Just getting there can be difficult as mortorized tuk tuks won't go there, the traffic is so bad. Your only option is a cycle rickshaw and even they will only go to the edge, it is then either by foot or find a richshaw wallah local to the market.
I was most interested in buckles and studs at this time and found a guy who could supplyu me with the tackle to make rip off copies of well known brands if I so desired- amazing!!
Then out of the frying pan and into the fire hitting the back streets and alleys of Chandi Chowk for sparkles and haberdashery...it is so exciting to wander these places semi-lost working out how they all connect.
Then out of the frying pan and into the fire hitting the back streets and alleys of Chandi Chowk for sparkles and haberdashery...it is so exciting to wander these places semi-lost working out how they all connect.

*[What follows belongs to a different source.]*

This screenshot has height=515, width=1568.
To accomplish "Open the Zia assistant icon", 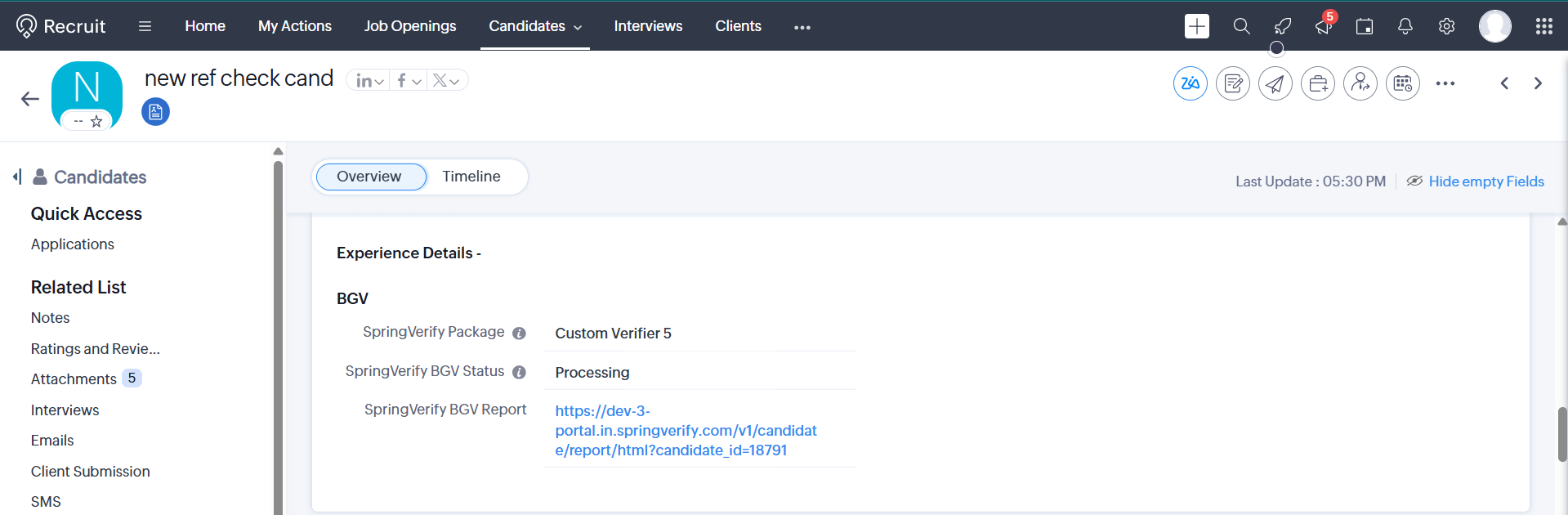I will pos(1191,83).
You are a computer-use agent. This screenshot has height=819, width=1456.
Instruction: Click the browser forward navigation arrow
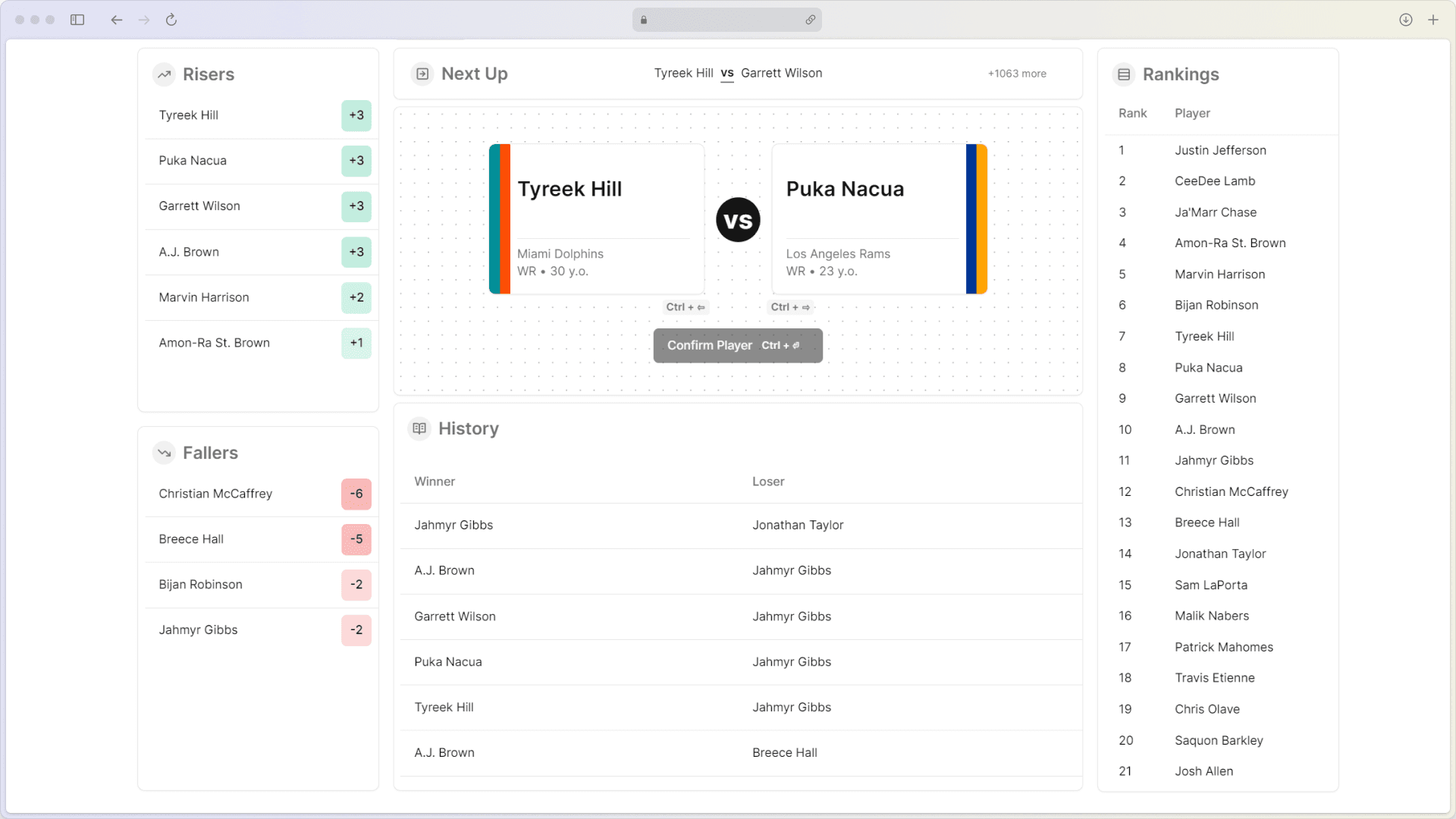pos(144,19)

When I first started coming to Delhi I found the crowds, congestion and vastness of it all overwhelming and must admit it took a few visits to the edges before I truely dived in...I still think it is not for the faint hearted in some ways and would only take certain people with me...a whole tour group perhaps but I would be nervous of wanderers getting lost...like a huge maze it could take days to get out.
But oh is it exhilarating to explore all alone and wandering...Indian Jones of the textile world...lots of time for daydreaming too, obviously!
Then an early train to Ajmer to make the drive over the mountain to Pushkar, some of these pics explain what I like about India- the unexpctedness of it all.